Everyone knows that when you see a speed limit sign, you’re supposed to keep your car traveling below that speed level. However, this is not the only type of speed restriction law that you’re in danger of violating. In fact, you could get in trouble for a speeding violation even if you’re not driving above the posted speed limit.
First, we have the normal laws that everybody is familiar with. For example, the speed limit on the highway throughout the state might be 65 mph. In a residential area, it might be 25 mph. These signs will be visible along the side of the road, and motorists are expected to adhere to them.
Second, we have laws that require you to drive a reasonable speed given the circumstances around you. For example, if the speed limit is 65 mph on the highway, but it’s raining in a terrible storm, you could be speeding if you drive this fast because a 65 mph speed is dangerous given the circumstances — and you could find yourself cited with a ticket.

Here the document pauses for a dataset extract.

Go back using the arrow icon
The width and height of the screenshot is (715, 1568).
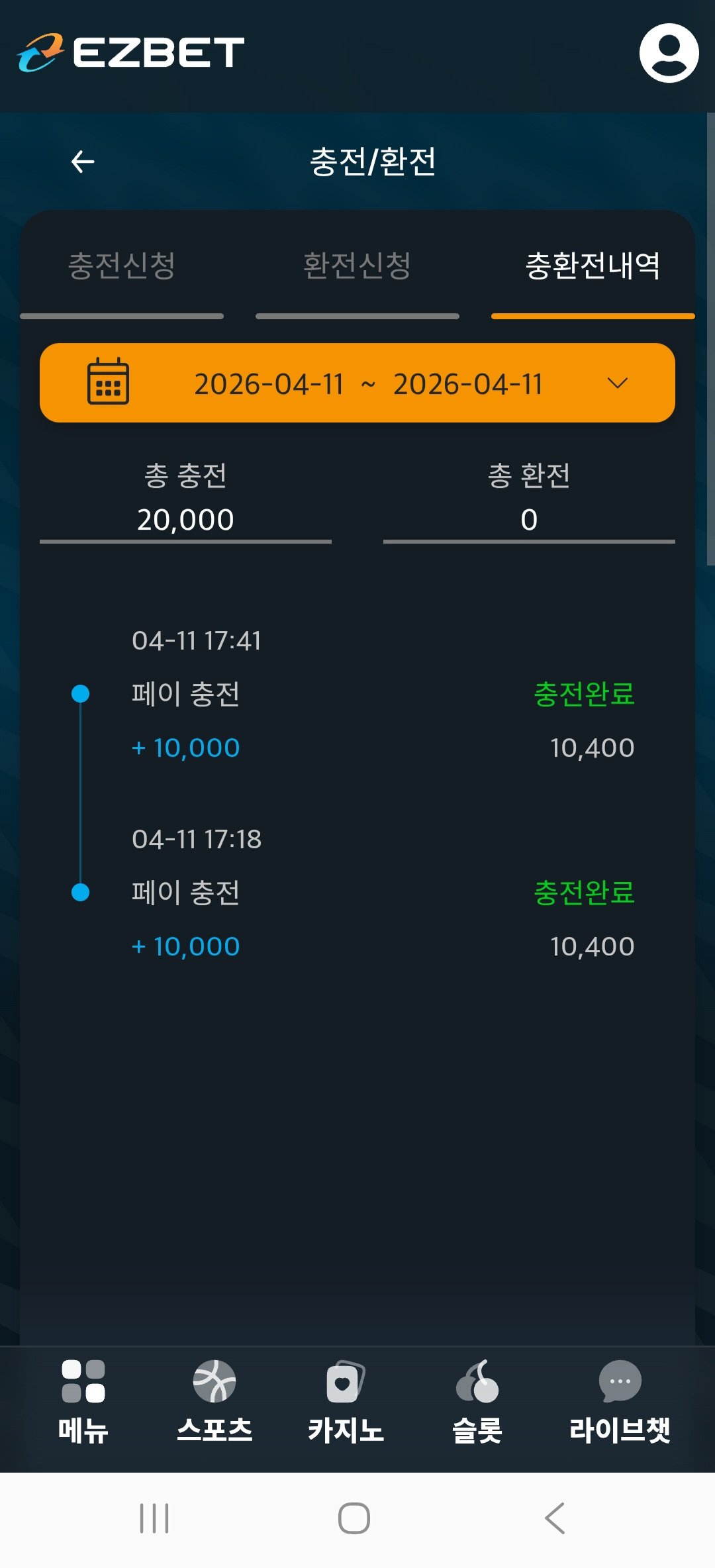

In the state of California, we also have what are called “presumed” speeding laws. In other words, similar to the second type of speeding law referenced above, you might be able to adjust your speed above the posted speed limit if the traffic and weather conditions permit. Therefore, if you’re driving 45 mph in a 40 mph area, you might be able to persuade a judge to agree that you were safely driving given the conditions.
Drivers don’t have to take a speeding ticket on the chin. If you were accused of speeding, you might be able to defend yourself against the allegations with a strategic and well-planned traffic ticket defense.